**Work required**
Retype exactly every line from the one that includes "Viewport: 1568px width, 376px height." through the final line of the listing, both ends kept, and omit the pictures.

**Supplied records**
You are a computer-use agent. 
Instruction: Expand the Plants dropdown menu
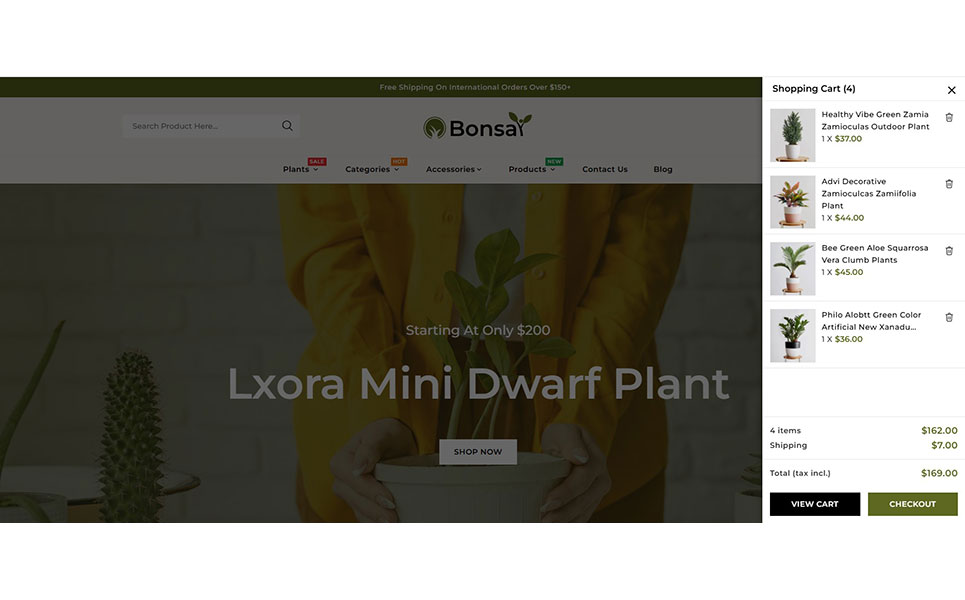[x=300, y=169]

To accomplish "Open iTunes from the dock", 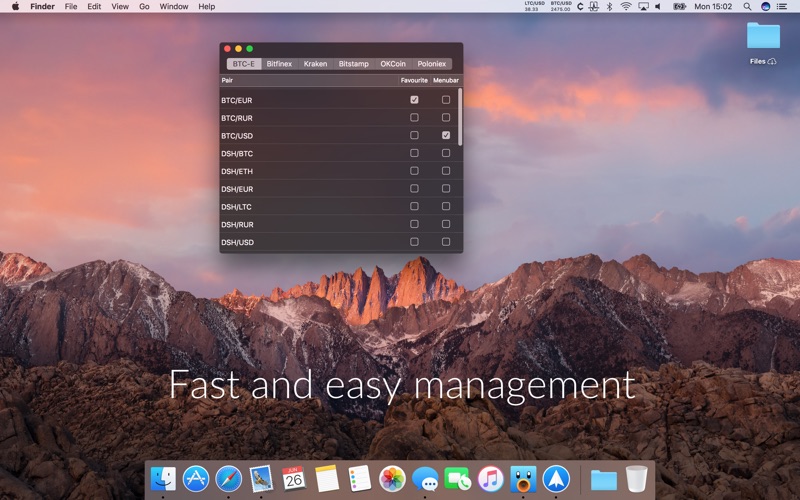I will click(490, 479).
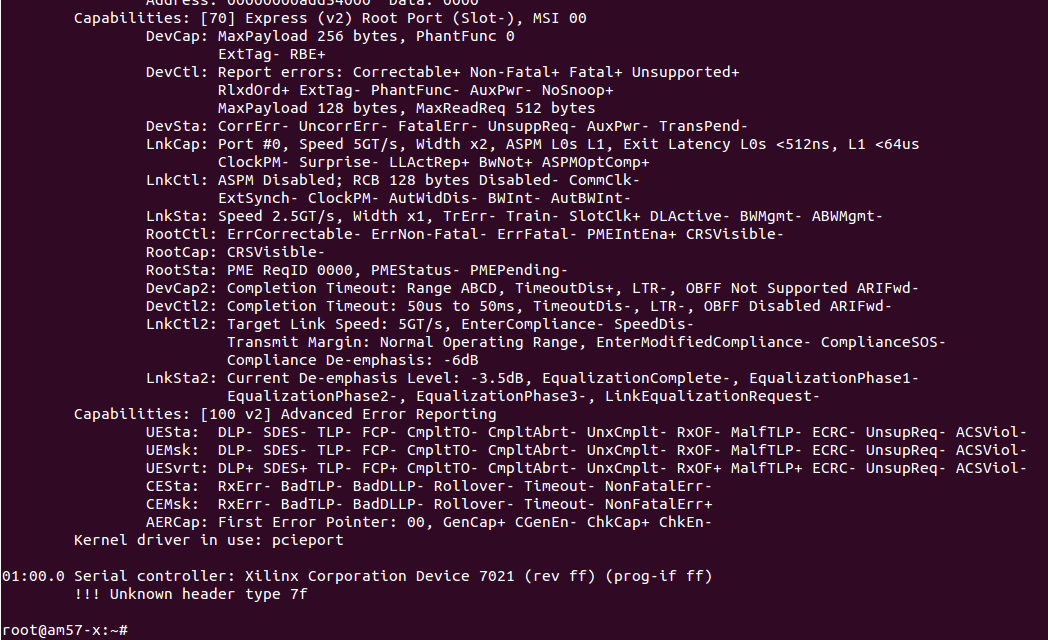
Task: Click the RootCtl: label
Action: click(x=181, y=234)
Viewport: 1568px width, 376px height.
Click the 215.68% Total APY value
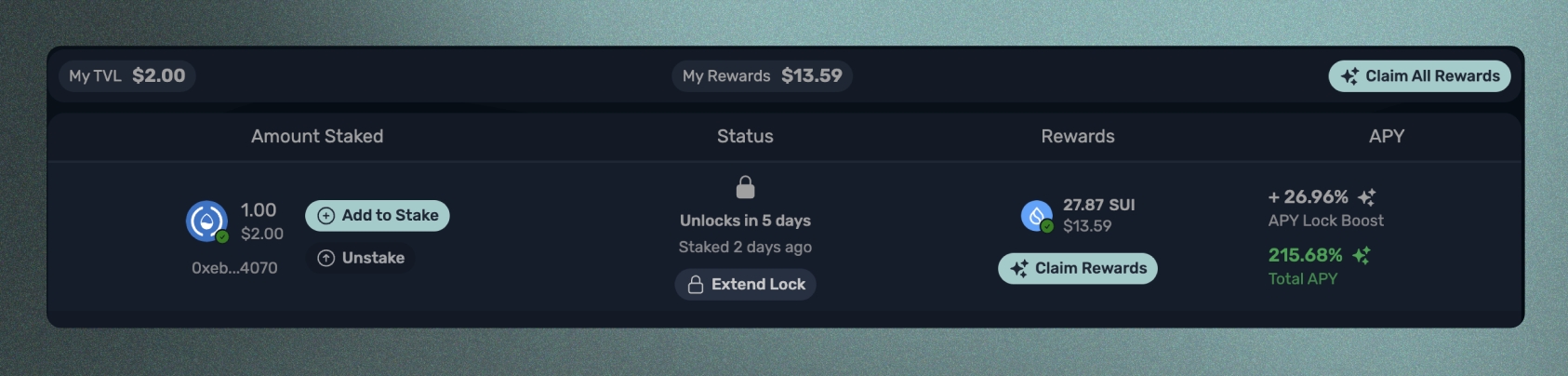click(1305, 255)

**Task answer**
Viewport: 1568px width, 376px height.
Click the 215.68% Total APY value
click(1305, 255)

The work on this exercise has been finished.